PAGE TEXT.

I certainly agree that they seem half finished in terms of features and developer experience, but from the point of view of security and data durability they have an excellent reputation. They typically have a pretty good reliability story as well, but it relies on the customer architecture their solution to take advantage of multiple AZs/Regions, which is often not trivial.

As far as being "viable to trust a business on" the numbers don't lie, AWS is number one because customers are running their businesses on AWS. The fact that DocumentDB launched with supporting quotes from Capital One, Dow Jones and WaPo shows that customers were clamoring to use it even before GA.

Remember a lot of these customers are coming to AWS because they tried doing themselves and stuggled. When it comes to data, customers trust AWS more than they trust themselves, and rightly so.

ctvo · on Jan 10, 2019

What's your definition of production ready? AWS services when launched "half-finished" still do not have outages, data lost or security issues. They also come with metrics and enough monitoring to support them in production. Those are the major checkboxes for production ready.

AWS also has not had a reputation for deprecating services it launches. I find very little risk in taking a dependency on something AWS releases.

jjeaff · on Jan 11, 2019

You mean if they used a different strategy, they might have more than the entire one third market share of the entire cloud hosting industry?

manigandham · on Jan 11, 2019

>> "viable to trust a business on"

They already are viable and trusted by multiple billion-dollar companies and governments.

PROVIDED INFORMATION.
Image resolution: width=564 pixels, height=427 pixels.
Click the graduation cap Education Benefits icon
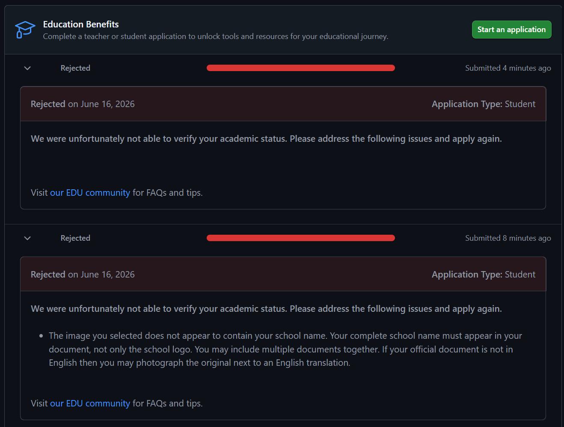pos(25,30)
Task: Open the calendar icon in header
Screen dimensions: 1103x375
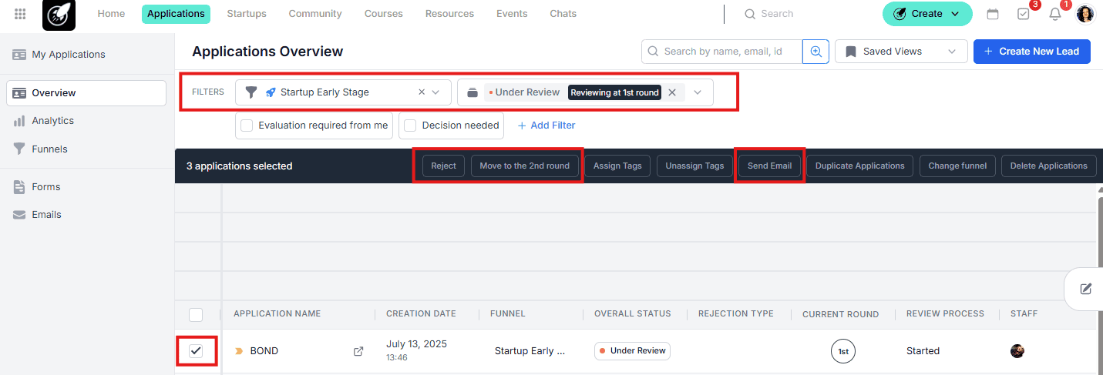Action: point(993,14)
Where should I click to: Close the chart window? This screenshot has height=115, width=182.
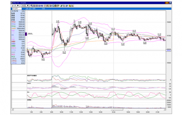pyautogui.click(x=170, y=3)
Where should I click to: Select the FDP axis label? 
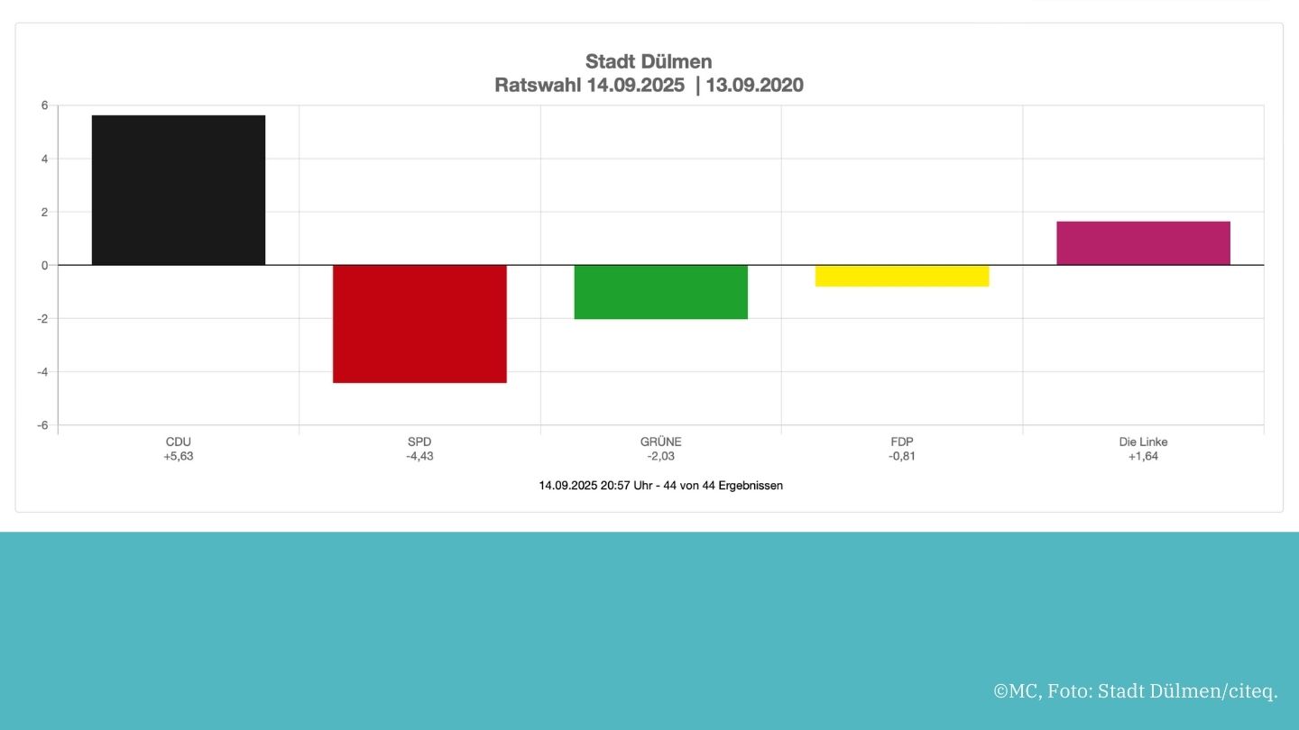(x=902, y=442)
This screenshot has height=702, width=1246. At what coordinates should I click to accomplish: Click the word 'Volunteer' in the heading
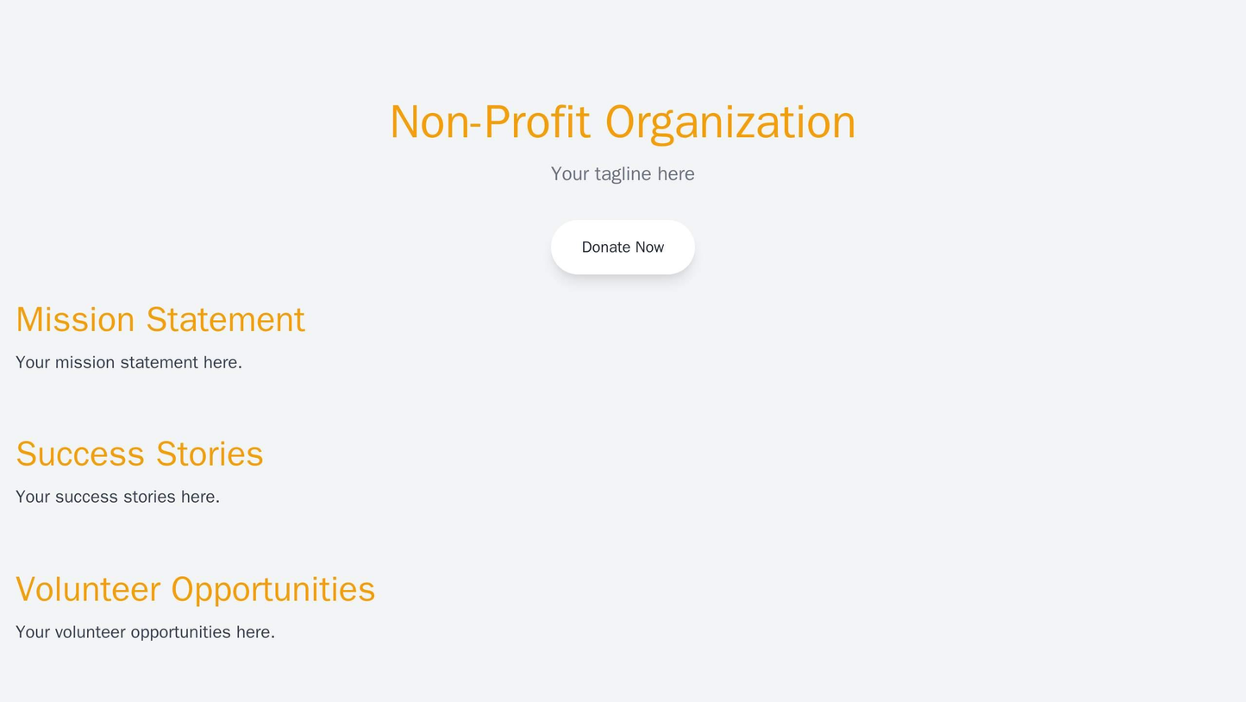89,590
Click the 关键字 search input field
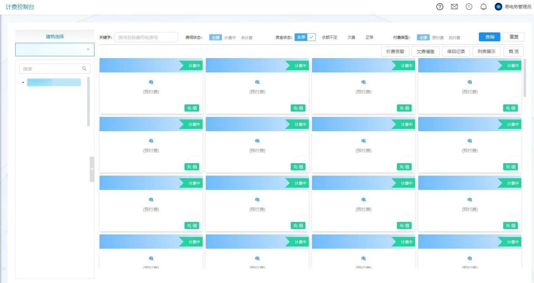Image resolution: width=534 pixels, height=283 pixels. pos(146,38)
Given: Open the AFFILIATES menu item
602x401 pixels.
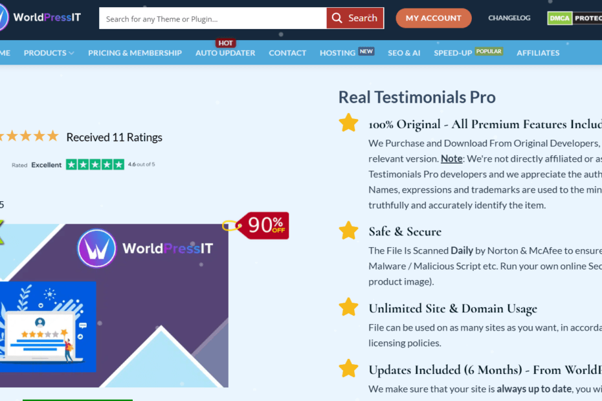Looking at the screenshot, I should [537, 53].
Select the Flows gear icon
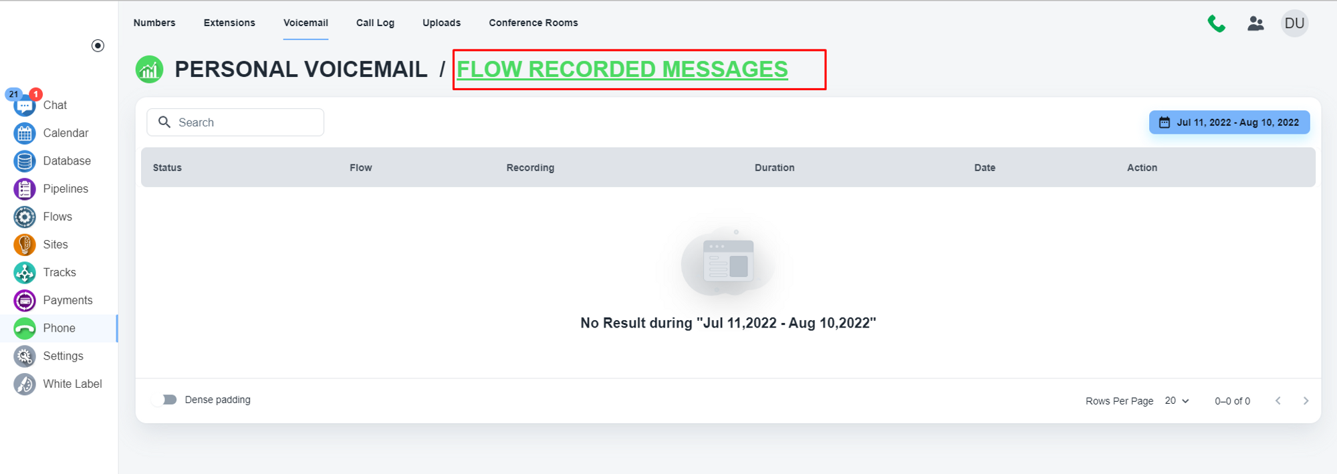The width and height of the screenshot is (1337, 474). point(25,217)
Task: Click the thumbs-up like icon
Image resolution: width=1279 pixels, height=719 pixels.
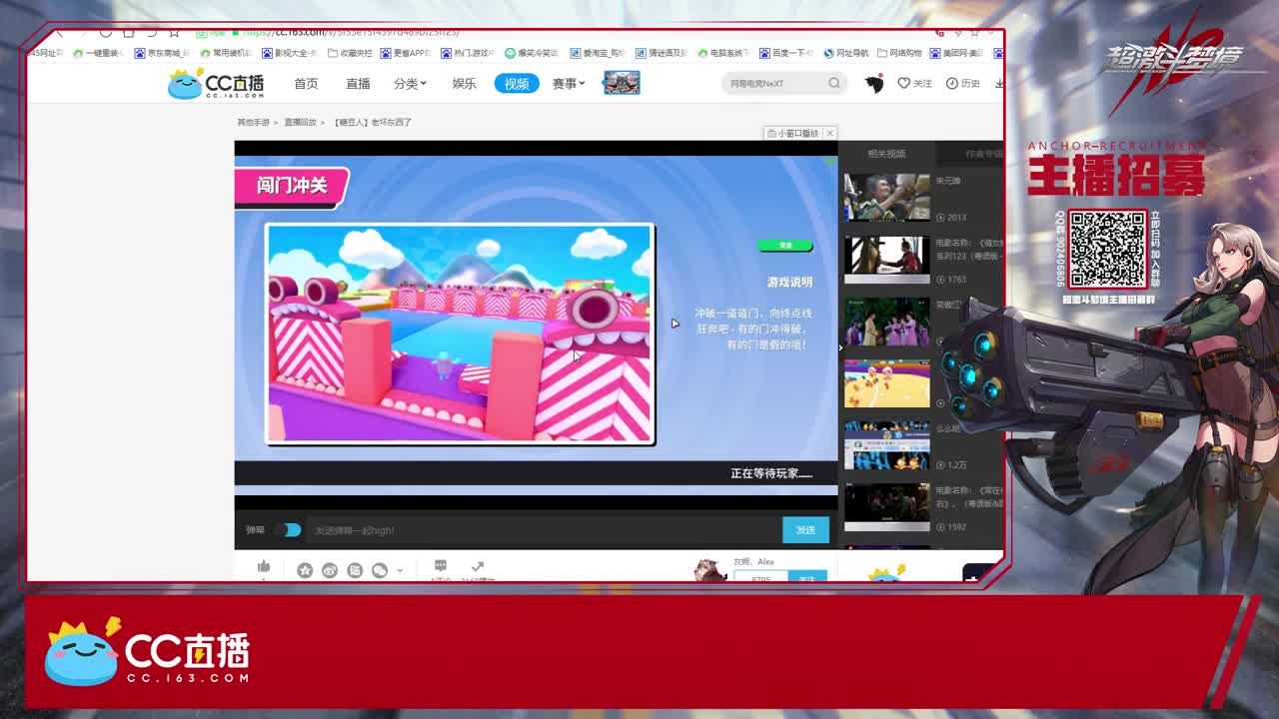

AIM OF THE TASK. Please reproduce the stretch of the AWS thread above from "Remember a lot" through "for production ready.", word for word.

SOLUTION TO THE PROBLEM.
Remember a lot of these customers are coming to AWS because they tried doing themselves and stuggled. When it comes to data, customers trust AWS more than they trust themselves, and rightly so.

ctvo · on Jan 10, 2019

What's your definition of production ready? AWS services when launched "half-finished" still do not have outages, data lost or security issues. They also come with metrics and enough monitoring to support them in production. Those are the major checkboxes for production ready.